Mechanism of the control of (Na+ + K+)-ATPase by long-chain acyl coenzyme A

Abstract

Long-chain fatty acid esters of CoA activate (Na+ + K+)-ATPase (the sodium pump) when ATP is suboptimal. To explore the nature of the interactions of these CoA derivatives with the pump, reversible effects of palmitoyl-CoA on the purified membrane-bound kidney enzyme were studied under conditions where interference from the irreversible membrane-damaging effect of the compound was ruled out. With 50 microM ATP, while saturating palmitoyl-CoA increased (Na+ + K+)-ATPase activity, it caused partial inhibition of Na+-ATPase activity without affecting the steady-state level of the phosphoenzyme. Palmitoyl-CoA did not change the K0.5 of ATP for Na+-ATPase, but it altered the complex Na+ activation curve to suggest the antagonism of the low-affinity, but not the high-affinity, Na+ sites. At a low ATP concentration (0.5 microM), K+ inhibited Na+-ATPase as expected.
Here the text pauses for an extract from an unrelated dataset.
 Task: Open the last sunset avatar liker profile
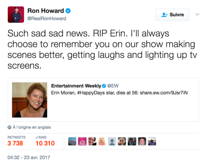[152, 141]
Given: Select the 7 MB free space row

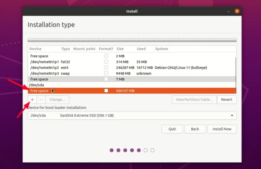Looking at the screenshot, I should 63,79.
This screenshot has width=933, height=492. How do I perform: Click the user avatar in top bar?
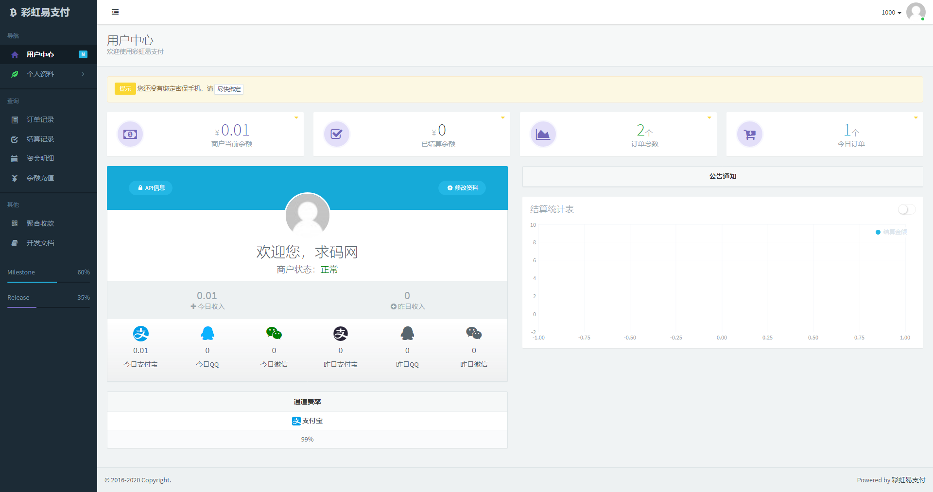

In the presence of palmitoyl-CoA and 0.5 microM ATP, however, K+ became an activator, as it is at high ATP concentrations. The activating effect of palmitoyl-CoA on (Na+ + K+)-ATPase activity was reduced with increasing pH (6.5-8.5), but its inhibitory effect on Na+-ATPase was not altered in this pH range. The data show two distinct actions of palmitoyl-CoA: 1) blockade of the extracellular "allosteric" Na+ sites whose exact role in the control of the pump is yet to be determined, and 2) activation of the pump through increased rate of K+ deocclusion. Since in their latter action the fatty acid esters of CoA are far more effective than ATP at a low-affinity regulatory site, we suggest that these CoA derivatives may be the physiological ligands of this regulatory site of the pump.